We share everything, from our daily routines to our emotional lives. I’ve worked hard to be the best partner I can be—cutting back on daily drinking, adopting a positive, mindful attitude, and getting into great physical shape. I earn a good salary, contribute to household chores, cook dinners for the family, and manage our children’s schedules and activities.

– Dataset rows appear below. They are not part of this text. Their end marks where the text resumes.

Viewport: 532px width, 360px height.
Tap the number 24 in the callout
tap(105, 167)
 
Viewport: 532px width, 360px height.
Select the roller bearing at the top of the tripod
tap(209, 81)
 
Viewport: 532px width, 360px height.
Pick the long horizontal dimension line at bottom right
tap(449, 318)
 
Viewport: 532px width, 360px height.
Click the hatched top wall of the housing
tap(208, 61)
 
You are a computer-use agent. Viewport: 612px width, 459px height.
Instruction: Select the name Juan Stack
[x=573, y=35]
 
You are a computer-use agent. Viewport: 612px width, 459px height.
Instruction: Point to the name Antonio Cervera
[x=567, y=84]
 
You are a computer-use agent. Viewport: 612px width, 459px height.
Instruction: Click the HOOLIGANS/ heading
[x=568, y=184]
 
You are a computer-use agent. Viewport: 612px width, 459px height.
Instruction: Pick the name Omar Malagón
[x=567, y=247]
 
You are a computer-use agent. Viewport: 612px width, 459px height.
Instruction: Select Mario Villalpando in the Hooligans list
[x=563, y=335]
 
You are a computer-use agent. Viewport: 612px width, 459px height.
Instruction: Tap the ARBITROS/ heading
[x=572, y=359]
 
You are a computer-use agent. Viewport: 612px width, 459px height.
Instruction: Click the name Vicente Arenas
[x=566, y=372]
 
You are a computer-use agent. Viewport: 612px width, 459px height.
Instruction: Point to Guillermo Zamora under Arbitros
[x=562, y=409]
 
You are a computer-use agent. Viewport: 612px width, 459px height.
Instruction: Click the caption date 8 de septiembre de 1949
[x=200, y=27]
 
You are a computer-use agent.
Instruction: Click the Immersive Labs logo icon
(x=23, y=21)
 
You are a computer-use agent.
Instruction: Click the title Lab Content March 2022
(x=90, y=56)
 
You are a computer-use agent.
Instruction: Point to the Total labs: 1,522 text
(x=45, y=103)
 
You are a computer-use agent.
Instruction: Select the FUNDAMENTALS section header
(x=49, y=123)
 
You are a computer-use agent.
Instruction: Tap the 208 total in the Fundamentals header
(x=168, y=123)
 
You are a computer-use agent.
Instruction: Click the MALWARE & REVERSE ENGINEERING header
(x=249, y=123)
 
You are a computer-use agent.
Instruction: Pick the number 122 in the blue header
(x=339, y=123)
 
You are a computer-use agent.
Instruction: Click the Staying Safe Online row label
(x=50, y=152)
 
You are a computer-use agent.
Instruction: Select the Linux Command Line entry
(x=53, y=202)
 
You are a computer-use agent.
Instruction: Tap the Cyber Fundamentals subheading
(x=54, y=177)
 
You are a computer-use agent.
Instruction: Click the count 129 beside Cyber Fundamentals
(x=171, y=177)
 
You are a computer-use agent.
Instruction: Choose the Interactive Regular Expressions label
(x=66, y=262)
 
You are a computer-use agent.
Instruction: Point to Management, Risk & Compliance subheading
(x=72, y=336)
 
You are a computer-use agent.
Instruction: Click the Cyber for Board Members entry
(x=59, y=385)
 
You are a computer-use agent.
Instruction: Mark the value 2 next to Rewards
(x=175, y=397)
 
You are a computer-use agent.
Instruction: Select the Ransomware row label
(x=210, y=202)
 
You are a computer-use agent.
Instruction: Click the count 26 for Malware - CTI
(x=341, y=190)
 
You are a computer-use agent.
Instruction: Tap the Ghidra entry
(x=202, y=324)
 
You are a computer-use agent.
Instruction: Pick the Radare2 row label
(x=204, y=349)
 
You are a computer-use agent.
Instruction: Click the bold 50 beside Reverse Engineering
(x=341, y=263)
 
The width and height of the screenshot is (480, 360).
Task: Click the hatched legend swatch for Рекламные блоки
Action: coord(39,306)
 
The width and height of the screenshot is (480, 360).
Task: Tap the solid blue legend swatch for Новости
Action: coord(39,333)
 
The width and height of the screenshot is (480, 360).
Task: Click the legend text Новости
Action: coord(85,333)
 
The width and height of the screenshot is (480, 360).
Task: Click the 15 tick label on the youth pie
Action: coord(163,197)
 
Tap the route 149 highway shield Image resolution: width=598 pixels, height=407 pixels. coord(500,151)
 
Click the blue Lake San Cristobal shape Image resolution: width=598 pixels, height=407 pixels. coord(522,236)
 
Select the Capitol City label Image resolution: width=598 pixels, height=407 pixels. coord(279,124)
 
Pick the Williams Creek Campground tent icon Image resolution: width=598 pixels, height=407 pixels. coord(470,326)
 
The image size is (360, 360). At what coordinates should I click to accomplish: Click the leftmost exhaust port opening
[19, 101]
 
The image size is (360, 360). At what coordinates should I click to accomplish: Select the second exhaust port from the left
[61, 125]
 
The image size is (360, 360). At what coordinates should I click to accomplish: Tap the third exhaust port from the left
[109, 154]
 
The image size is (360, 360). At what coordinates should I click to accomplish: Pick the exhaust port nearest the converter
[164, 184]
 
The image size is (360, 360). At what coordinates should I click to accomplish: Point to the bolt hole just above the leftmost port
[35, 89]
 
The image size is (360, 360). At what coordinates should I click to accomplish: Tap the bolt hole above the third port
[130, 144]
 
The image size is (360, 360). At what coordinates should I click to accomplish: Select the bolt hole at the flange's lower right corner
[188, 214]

However, there’s a significant issue: my wife has become physically distant. Beyond hugs and kisses, she’s not interested in intimacy, which occurs less than monthly. I feel isolated in my own home because I deeply crave touch and affection, yet receive none. I love my wife dearly and have no desire to be with anyone else. Our counselor suggests that things might improve “in time,” but how do I cope when feeling undesired and rejected every day? — FORGOTTEN HUSBAND IN THE SOUTH

DEAR HUSBAND: I empathize with your situation. It’s possible that, despite the love and friendship you share, your relationship might function better as a friendship than as a marriage. Since joint counseling hasn’t led to any change in your situation over the past eight months and you’re still feeling isolated, it might be beneficial to seek individual therapy. It seems that the current counseling isn’t providing the support you need.

DEAR ABBY: I’m struggling with my daughter-in-law, “Darlene,” and her lack of cleanliness. I contribute to household expenses by paying rent and helping with bills, yet she leaves the kitchen and other areas in a constant state of disarray. She clutters the sink with dishes daily and never washes the pots and pans, leaving the kitchen unusable for me. Despite not working and having ample free time, she creates chaos and waits for my son or me to clean up after her.

My son and I each work full-time. He does all the laundry, cleaning and cooking. If I say anything, Darlene gets defensive and makes all kinds of excuses why she can’t. (It’s sheer laziness.) If I say anything to my son, he defends her because she whines and cries about how “tired” she is and claims to have all kinds of illnesses (her stomach hurts, she’s on her period or just too tired). She stays up late every night and can’t wake up to get my grandson to school, so my son does it every day. 

I’m at my wits’ end, but I don’t want to create an environment where Darlene will ignore me and turn my son against me. Help! — OUT OF BALANCE IN THE SOUTH

DEAR OUT OF BALANCE: You cannot change the unhealthy dynamic in your son’s household unless he and his wife agree to do so. From what you have written, that isn’t likely to happen. Be glad that you are fully employed, because the healthiest situation for you would be to make other living arrangements.